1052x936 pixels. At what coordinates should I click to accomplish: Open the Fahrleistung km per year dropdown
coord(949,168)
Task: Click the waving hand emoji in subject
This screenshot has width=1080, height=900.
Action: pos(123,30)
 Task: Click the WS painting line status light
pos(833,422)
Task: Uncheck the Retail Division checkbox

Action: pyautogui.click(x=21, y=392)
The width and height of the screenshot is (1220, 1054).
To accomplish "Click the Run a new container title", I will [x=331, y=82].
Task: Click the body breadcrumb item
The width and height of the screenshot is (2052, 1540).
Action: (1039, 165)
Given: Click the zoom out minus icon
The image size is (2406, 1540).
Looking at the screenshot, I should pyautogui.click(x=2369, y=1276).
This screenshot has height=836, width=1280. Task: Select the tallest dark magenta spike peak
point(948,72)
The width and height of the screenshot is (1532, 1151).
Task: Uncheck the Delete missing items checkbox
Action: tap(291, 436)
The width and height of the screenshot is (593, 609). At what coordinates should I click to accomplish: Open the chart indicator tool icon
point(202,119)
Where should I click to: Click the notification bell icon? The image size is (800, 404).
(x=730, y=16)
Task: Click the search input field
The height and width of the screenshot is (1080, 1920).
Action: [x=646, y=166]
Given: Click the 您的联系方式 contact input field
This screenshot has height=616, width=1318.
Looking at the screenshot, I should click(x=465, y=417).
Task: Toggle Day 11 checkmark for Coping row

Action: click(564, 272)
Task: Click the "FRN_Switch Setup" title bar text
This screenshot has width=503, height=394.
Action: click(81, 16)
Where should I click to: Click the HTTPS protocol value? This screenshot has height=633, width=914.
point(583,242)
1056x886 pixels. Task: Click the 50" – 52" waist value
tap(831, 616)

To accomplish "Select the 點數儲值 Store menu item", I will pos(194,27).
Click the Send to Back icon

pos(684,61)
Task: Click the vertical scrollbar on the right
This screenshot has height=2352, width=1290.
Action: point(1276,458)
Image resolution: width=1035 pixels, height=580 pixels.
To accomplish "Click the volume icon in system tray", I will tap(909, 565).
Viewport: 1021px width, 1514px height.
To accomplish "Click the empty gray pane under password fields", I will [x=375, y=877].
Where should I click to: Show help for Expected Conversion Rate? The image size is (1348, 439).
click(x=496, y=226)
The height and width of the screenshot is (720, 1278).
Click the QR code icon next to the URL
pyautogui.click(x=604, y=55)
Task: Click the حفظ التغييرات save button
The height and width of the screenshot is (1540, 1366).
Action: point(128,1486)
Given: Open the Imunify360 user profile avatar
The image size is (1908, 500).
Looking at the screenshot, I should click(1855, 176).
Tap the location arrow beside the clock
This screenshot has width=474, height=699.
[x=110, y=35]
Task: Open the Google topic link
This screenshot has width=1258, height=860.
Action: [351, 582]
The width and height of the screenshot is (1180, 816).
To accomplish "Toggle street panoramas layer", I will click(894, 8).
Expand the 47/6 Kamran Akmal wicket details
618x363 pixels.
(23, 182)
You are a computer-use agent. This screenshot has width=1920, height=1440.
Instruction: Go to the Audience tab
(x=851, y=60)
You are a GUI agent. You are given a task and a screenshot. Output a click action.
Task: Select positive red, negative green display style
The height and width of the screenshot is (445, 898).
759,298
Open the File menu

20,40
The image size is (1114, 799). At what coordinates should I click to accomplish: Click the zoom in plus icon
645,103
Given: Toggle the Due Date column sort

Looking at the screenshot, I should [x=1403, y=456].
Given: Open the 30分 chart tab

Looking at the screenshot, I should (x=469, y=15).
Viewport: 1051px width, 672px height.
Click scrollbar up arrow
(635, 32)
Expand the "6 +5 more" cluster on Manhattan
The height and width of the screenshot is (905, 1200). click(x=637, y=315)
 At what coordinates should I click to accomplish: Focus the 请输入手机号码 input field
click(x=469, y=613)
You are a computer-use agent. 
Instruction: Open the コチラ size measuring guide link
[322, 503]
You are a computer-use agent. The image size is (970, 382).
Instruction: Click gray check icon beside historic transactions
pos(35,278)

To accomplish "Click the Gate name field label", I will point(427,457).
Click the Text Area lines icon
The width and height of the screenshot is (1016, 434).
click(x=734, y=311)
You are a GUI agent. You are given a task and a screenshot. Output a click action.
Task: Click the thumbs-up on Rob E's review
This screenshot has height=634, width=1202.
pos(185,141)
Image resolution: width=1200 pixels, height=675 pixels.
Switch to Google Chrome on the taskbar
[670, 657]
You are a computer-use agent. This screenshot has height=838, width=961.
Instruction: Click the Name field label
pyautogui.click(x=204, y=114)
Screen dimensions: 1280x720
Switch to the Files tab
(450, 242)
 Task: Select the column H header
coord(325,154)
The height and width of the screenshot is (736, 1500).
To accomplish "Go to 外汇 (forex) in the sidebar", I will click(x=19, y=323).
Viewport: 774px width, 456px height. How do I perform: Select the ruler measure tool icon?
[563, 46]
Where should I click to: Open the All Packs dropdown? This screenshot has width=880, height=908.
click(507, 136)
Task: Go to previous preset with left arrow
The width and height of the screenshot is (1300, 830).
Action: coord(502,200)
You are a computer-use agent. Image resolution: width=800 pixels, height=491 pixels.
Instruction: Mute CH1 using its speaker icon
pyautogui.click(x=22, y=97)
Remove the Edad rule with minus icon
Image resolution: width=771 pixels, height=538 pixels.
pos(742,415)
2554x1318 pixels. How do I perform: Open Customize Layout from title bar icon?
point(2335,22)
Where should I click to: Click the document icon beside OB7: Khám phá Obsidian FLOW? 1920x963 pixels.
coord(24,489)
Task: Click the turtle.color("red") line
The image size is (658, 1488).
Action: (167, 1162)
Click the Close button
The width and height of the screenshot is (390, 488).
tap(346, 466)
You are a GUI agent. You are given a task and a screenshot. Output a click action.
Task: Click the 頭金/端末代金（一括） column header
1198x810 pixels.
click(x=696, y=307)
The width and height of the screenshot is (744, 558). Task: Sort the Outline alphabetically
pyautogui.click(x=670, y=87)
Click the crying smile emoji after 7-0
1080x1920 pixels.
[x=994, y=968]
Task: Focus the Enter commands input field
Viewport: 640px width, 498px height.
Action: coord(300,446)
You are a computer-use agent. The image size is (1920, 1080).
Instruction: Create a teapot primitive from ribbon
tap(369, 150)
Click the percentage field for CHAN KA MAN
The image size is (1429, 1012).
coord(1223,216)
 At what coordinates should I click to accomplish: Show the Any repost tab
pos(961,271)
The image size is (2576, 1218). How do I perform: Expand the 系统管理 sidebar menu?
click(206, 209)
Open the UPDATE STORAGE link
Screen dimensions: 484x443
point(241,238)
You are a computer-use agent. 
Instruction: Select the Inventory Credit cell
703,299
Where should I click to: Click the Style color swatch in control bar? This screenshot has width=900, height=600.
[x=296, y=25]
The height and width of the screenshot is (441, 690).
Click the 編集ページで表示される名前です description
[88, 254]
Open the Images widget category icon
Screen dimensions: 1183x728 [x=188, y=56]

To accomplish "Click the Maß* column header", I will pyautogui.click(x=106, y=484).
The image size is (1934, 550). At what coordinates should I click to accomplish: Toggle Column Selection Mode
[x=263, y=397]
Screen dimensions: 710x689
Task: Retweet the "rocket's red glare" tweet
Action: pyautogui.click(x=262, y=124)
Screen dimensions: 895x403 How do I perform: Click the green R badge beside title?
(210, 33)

:::

## SET TASK
Update the part that opens with the line containing "The width and height of the screenshot is (1180, 816)." and closes with the line containing "Looking at the screenshot, I should (x=469, y=15).", replacing "Instruction" with "Goal" and leaving everything else unchanged.

## THE REPLY
The width and height of the screenshot is (1180, 816).
To accomplish "Toggle street panoramas layer", I will click(894, 8).
Expand the 47/6 Kamran Akmal wicket details
618x363 pixels.
(23, 182)
You are a computer-use agent. This screenshot has width=1920, height=1440.
Goal: Go to the Audience tab
(x=851, y=60)
You are a GUI agent. You are given a task and a screenshot. Output a click action.
Task: Select positive red, negative green display style
The height and width of the screenshot is (445, 898).
759,298
Open the File menu

20,40
The image size is (1114, 799). At what coordinates should I click to accomplish: Click the zoom in plus icon
645,103
Given: Toggle the Due Date column sort

Looking at the screenshot, I should [x=1403, y=456].
Given: Open the 30分 chart tab

Looking at the screenshot, I should (x=469, y=15).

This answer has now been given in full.